Tuesday, November 22, 2005

The Last Stop

"Good," Tha Doctor said with a warm smile. "Now listen..."

Not that I had much of a choice, anyway.

"Me can help you get to your gal pal, but only when her eyes are closey-closey and her breathing snore-y," Tha Doctor explained. One could tell I was not very enlightened.

"She doesn't snore," I said, defending her by instinct.

"Actually on days of exceptional fatigue, she does," The Doctor retorted matter-of-factly.

I said, "Stop talking about your own girlfriend," to which Tha Doctor could only blush.

But he quickly shook it off. "Right," he said. "Now listen, me can help you enter her dreams. For a final message of shorts."

"What is this?" I asked cautiously. "Some form of black magic?"

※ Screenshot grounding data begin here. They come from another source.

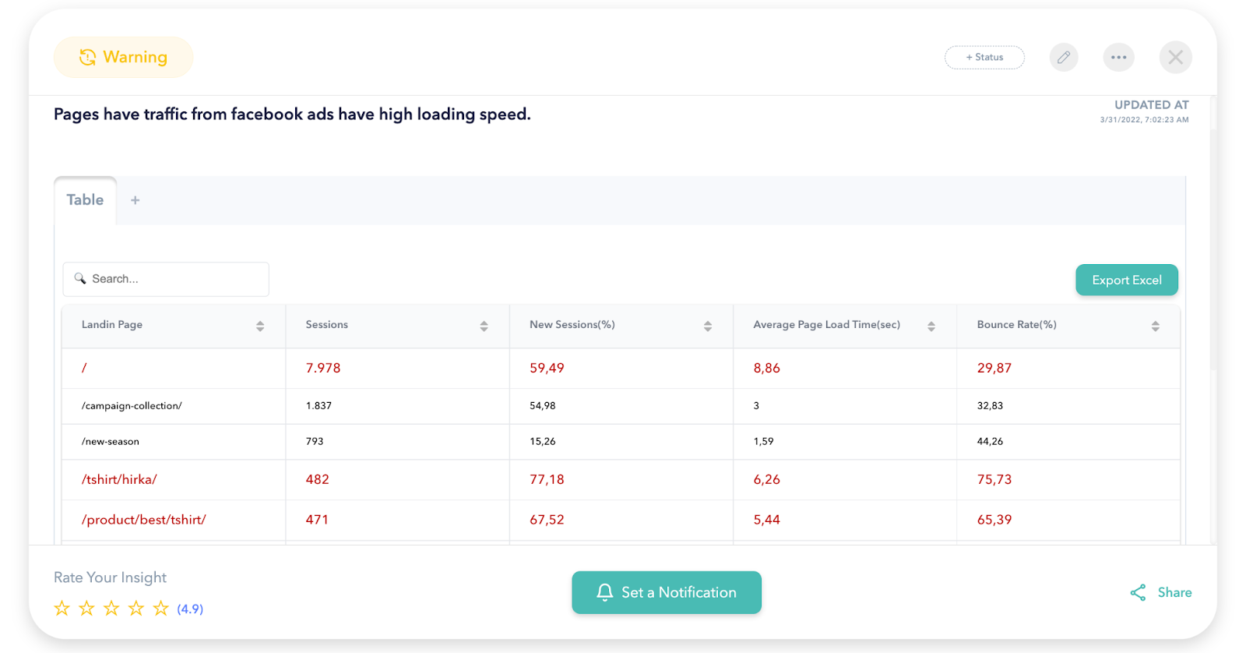Add a status with + Status
This screenshot has width=1246, height=653.
point(984,57)
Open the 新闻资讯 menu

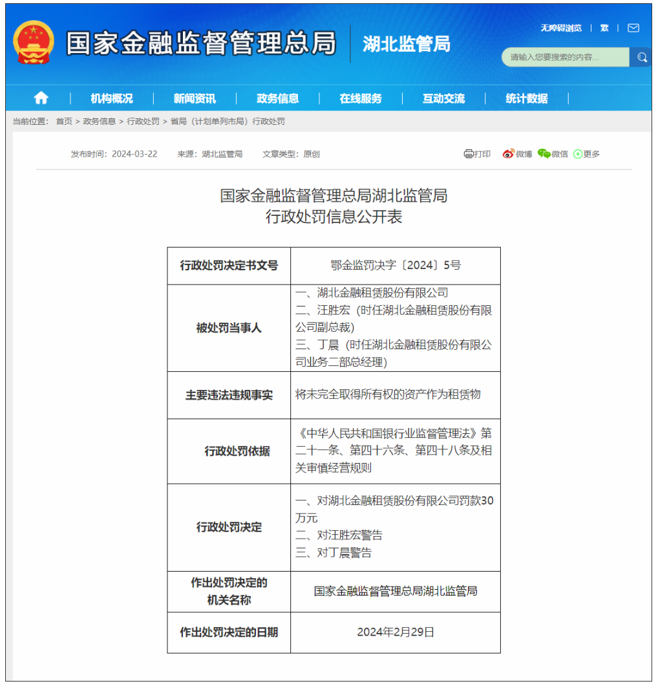195,98
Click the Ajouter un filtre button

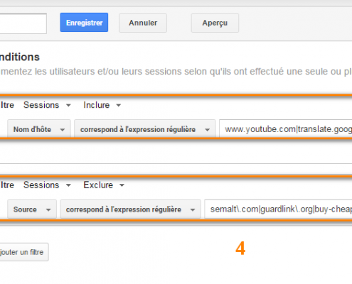click(24, 252)
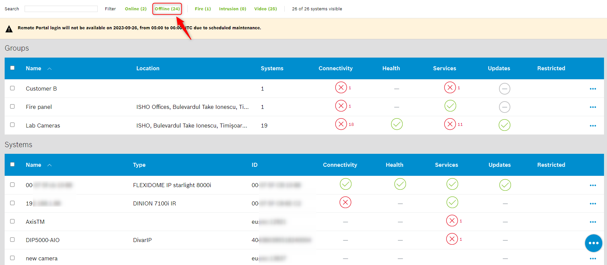The width and height of the screenshot is (607, 265).
Task: Click the blue floating more-actions button
Action: [x=593, y=243]
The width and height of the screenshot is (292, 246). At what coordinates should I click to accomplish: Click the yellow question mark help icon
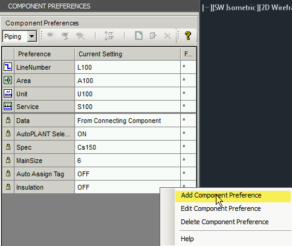point(188,36)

I was greatly taken aback when he whooped, "Of course it is!" I paused, my morals suddenly alive and breathing. Just like my fear.

"You mean... you mean..." I said like a broken record, taking tentative steps backwards in the process. As though to run away.

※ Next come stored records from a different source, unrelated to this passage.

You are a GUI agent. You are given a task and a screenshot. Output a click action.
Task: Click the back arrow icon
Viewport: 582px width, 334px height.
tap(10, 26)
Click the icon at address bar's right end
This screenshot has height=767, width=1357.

"Me means me can do magic and me is black! Haha!" Tha Doctor pronounced with a flourish. "Chill maan, no evil heebiedajeebie here."

"Oh," I sighed with a grin, and took two confident steps forward. "Okay good. So I can enter her dreams? That all?"

Tha Doctor appeared offended. "Well, you can walk around in it too. Talk..."

"Right. So what are my other two choices?"

The Doctor gave me the look salesmen give customers who barrage them with questions about an item and end up not buying it. "You can spiritually be at your funeral. Or me can send you straight to heaven or hell, depending on God's Will."

I thought about it. But only for novelty's sake, for I had already made up my mind. "I'll take the first one...."

There was a whoosh accompanied by a blinding green light, suggesting the patriotism of Tha Doctor.

I was in a forest, misty yet lush. The green of the leaves and the grass was strong and alive. Yet a mist veiled the air, giving it a very dream-like appearance. She was there, dressed in flowing white silk. She was so pure and beautiful.

I took a step towards her, causing her to turn. As I caught her in my eye, I was moved to gasp. She was a goddess, and I found myself dumb. I was dumbfounded. She on the other hand, smiled weakly, and walked towards me. I felt like the entire world was watching my every move.

Here I was, in her dreams, and I did not know what to say. Well, except, "Hey you..."

Her voice was the gentlest caress, "Hey..." I could see her eyes red and swollen. She had been crying. Somehow, to know that my absence could make her cry made me both happy and sad at the same time. "I've missed you so much."

And I managed to reply, "I've missed you too. So much. You are in my mind all the time." My words came from some uninhibited depth of my heart. And from that same depth, an idea came upon me. An idea that didn't quite come with reasoning or logic.

"Take my hand. I wanna show you something."

Tentatively, she placed her hands in mine. She trusted me, and as cold as her hands were, I could feel the warmth they really meant.

Somehow I knew I could do what I did. I summoned memories, and I brought her into them... As me.

I showed her the time when I first laid eyes on her. She was acting in a play, and she was the most beautiful thing I've ever laid eyes on.

I showed her my first outing with her. And she could feel how nervous I was. How I wanted to show her a good time.

I showed her the night after our first date. My empty loneliness. How I thought of her...

I showed her every memory I have of her. And, uninhibited, I let her feel every emotion I felt everytime I was arounf her. How I wanted to protect her. How I wanted to shield her from all the bad things that happen in this world. How perfect she was to me. She even felt my jealousies, my insecurities. But the emotions I had for her were bigger than those. And I let her feel that.

After that, I let go of her hand. She was crying harder, and my heart melted at the sight of it. I wanted so much to hold her and tell her I would be there for her.

But I knew I had to leave soon.

"You're perfect to me, and I love you so much. But I have to let you go..."

"I thought you didn't love me, that we were just friends?"

"I've loved you for longer than you ever imagined. How can I stand here with you, and not be moved by you?"